As we begin the new millennium, the pursuit of employees with good work ethics seems more critical than ever before. With the success and explosion of “DOT COM” companies, also comes the need for talented employees to work in a fast-paced and demanding environment. One question frequently asked on interviews today, targeted to determine the level of an individual’s work ethics is – “How do you feel about working overtime?”
Overtime, a word that may conjure up feelings of despair for many, is a word that is a way of life for others today. Gone are the days of the “9 to 5” job in any technology driven company – today “24X7” (24 hours per day, 7 days per week) seems to be the mindset at Internet companies. Last year, an article in USA Today described the young professionals that made millions working for Internet start-ups after the IPO. The question raised in the article was “Are you willing to work 80 hour work weeks for the big pay-off?”
So does work ethics mean you have to work at a company where you work outrageous overtime on a regular basis . . . absolutely not. Work ethics means you are willing to work overtime when the company needs you to be there for them. For some companies, such as emerging “DOT COM” companies, it could be 60+ hour weeks. For other companies, it could be forty-five hour work weeks.
Work ethics translates into an attitude about work. In a recent meeting with an executive at a multi-billion dollar external service provider, a director interviewed, listed the key traits for an information technology project manager position as “Let’s start with finding people who really want to work and appreciate work.” Having good work ethics means you value the opportunity to work . . . it is an attitude. For the over thirteen million working age Americans with disabilities unemployed in the United States today, the ability to work really means freedom and independence in this country. For those people, their attitude towards work is that being able to work is a treasure.
When employers promote an individual, they list work ethics as a key issue in their selection process. Ina Lavin, Director of Human Resources for Be Free, Inc. stated “Good work ethics is an expectation of our managers. If you do not have good work ethics, you will not be successful.”
If you are not moving up in the company, ask yourself the following questions about your attitude towards work. If your career is really important to you, it may be time to do an honest self-evaluation.
- Do you have a positive attitude about your job and the company you work for on a daily basis? It is really hard for an employer to believe you exude strong work ethics, if you do not project how much you love your job and the company. If you are grumbling, complaining or part of the “whiner’s club” at work, you will never convince your boss that you have good work ethics, or that you should be promoted.
- Do you have a high-level of energy at work? To be appointed to manage a large project, you need to make the boss believe you can handle it easily. This is where a healthy lifestyle is critical, with proper rest, nutrition and exercise all-important to your success.
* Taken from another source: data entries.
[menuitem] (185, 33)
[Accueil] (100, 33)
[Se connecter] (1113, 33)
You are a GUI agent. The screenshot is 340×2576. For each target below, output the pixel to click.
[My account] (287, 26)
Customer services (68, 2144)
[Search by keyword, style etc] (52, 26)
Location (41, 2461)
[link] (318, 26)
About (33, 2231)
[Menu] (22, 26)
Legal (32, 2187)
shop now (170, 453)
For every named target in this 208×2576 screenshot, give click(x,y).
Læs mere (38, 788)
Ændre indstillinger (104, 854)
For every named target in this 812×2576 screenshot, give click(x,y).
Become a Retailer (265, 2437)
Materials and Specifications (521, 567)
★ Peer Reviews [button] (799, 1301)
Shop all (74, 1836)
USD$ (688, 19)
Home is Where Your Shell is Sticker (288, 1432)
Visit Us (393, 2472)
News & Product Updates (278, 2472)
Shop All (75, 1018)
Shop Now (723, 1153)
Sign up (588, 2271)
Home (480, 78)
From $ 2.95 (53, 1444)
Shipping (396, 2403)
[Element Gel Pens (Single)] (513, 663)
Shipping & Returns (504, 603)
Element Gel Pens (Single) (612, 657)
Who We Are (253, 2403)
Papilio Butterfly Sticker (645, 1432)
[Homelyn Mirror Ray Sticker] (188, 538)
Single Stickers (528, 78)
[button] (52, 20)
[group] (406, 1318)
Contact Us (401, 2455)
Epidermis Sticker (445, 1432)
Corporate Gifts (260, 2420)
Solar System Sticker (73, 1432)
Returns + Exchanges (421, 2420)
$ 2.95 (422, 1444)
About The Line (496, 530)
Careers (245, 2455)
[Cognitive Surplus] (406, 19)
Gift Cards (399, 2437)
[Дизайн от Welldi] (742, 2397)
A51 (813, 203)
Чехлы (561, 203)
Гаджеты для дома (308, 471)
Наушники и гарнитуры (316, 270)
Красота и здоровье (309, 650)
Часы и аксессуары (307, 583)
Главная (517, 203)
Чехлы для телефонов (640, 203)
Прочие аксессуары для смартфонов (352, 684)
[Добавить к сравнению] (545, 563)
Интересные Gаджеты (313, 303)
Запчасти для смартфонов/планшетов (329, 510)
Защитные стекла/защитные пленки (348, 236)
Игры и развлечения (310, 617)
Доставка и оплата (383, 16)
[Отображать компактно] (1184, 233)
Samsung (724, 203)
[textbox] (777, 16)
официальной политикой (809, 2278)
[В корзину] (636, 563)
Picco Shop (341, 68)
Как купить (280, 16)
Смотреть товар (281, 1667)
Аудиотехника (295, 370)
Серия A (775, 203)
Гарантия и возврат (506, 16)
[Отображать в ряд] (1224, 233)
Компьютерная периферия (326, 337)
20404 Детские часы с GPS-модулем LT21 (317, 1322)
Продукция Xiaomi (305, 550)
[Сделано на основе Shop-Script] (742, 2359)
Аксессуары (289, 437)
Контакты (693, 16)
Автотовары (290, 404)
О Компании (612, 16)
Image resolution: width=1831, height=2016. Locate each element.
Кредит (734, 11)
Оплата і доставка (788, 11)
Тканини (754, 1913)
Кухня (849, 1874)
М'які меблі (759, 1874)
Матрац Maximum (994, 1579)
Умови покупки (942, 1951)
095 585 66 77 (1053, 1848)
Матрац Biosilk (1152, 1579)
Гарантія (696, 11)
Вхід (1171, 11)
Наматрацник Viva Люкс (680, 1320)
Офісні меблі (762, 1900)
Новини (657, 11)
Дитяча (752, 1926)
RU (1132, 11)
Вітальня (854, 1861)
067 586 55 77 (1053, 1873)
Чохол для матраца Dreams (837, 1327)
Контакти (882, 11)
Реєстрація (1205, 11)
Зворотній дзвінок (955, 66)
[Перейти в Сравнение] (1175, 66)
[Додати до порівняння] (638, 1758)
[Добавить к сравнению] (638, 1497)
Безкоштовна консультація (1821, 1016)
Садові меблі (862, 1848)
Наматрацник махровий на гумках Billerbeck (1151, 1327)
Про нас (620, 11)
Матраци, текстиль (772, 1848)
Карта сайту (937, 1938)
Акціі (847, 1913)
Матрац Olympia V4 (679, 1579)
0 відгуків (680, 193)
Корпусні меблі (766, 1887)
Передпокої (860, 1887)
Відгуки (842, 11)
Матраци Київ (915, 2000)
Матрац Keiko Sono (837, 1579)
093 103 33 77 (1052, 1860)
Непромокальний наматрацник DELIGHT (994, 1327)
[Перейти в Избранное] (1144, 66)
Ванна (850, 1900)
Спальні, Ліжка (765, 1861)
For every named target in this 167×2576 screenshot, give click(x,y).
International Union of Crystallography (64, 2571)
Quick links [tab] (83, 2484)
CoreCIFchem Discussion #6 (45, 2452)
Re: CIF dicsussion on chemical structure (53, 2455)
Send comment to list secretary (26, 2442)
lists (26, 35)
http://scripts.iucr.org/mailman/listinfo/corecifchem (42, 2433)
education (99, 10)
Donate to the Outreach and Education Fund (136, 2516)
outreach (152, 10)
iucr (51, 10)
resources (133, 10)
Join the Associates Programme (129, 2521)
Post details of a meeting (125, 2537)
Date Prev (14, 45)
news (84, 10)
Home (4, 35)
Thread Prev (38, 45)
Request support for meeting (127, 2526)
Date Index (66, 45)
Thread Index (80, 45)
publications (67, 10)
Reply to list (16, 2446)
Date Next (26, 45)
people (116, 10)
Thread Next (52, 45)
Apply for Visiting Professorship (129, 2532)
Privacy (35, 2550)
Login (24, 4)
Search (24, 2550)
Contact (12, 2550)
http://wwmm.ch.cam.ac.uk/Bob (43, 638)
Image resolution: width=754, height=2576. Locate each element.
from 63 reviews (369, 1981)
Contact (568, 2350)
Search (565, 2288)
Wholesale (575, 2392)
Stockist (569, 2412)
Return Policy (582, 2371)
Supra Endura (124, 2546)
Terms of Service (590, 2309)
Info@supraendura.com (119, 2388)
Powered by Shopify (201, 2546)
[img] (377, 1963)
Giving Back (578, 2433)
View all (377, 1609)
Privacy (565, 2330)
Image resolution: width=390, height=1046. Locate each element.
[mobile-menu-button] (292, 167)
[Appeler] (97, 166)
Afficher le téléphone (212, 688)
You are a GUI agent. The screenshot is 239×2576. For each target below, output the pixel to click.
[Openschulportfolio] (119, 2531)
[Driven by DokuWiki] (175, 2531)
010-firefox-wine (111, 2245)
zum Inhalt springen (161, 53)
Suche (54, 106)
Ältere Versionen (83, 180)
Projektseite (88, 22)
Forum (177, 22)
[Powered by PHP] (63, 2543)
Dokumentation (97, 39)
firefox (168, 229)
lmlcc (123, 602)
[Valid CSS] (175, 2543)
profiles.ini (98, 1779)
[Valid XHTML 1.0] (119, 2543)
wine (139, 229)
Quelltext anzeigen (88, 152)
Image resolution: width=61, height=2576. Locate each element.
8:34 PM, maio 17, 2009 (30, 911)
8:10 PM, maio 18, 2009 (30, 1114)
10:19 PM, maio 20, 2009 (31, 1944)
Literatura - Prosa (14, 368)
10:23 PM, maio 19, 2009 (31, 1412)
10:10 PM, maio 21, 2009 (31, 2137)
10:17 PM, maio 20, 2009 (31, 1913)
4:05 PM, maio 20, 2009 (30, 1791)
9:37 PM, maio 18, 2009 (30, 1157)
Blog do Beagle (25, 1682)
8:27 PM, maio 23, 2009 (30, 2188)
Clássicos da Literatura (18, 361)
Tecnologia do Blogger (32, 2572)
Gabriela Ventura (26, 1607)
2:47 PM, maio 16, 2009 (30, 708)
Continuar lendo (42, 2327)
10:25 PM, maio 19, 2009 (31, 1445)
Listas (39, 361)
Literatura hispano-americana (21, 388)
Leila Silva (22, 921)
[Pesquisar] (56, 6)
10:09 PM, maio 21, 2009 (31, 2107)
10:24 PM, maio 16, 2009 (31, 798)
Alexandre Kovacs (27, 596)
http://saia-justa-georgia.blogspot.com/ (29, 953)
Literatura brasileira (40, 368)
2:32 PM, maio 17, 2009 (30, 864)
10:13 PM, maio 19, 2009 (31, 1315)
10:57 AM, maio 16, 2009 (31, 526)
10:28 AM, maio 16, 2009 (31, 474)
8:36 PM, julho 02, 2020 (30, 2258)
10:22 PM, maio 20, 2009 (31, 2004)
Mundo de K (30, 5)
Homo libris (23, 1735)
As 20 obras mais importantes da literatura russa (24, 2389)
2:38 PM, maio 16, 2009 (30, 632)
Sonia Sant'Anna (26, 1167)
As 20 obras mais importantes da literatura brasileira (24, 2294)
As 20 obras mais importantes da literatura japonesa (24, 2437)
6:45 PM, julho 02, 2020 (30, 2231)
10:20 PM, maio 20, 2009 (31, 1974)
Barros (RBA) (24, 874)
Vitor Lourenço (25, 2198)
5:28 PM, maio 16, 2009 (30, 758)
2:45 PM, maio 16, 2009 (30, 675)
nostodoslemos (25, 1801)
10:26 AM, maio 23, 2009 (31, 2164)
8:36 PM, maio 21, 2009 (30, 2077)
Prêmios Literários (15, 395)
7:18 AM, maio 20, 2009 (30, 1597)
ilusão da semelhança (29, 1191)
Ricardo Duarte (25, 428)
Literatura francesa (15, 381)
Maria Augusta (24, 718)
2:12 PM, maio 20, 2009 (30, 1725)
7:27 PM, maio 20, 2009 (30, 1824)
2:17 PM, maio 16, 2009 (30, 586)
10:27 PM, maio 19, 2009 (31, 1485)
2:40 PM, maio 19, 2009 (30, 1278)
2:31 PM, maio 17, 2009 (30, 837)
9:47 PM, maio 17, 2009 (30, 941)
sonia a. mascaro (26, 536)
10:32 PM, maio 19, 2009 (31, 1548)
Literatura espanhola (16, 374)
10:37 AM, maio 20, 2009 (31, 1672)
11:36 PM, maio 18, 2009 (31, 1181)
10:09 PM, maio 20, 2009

Burning the candles at both ends will burn you out.
- Do you do your job right the first time? This question really comes back to attitude about your job. If you do your job in a haphazard fashion, you really display a poor attitude about work. In addition, this situation causes a real productivity problem for your company. If you do it wrong the first time, you will be doing it over and over until you get it right.
- Are you willing to work overtime when the company needs you? The employer today needs employees who will be there for them when it counts. In information technology, you will most likely work overtime if you are part of a start-up company or if you are working on a project implementation. In many cases, many high-paying positions do require overtime. This is not an unusual way of life in IT, as well as in many white-collar positions today. If your company needs you and you are not willing to put the time in, you should not wonder why you are always passed over at promotions.
- Do you realize how visible “work ethics” are in a small company, or in a team? Paula Ballog, CFO at Bender Consulting Services, Inc. said, “Good work ethics are critical in hiring any employee for any small company in the United States today.”
It is amazing how quickly people forget how visible they are in a small company, where every employee must handle multiple tasks. Even in a large corporation, in a team environment, the team player that does not put in their share is quickly labeled as “lazy”. Pittsburgh is a town that lives on reputations, and you do not ever want that label. Remember there are millions of people who would give anything to have what you possess today – employment. Good work ethics means pride in your work. Employment is a treasure you never want to lose.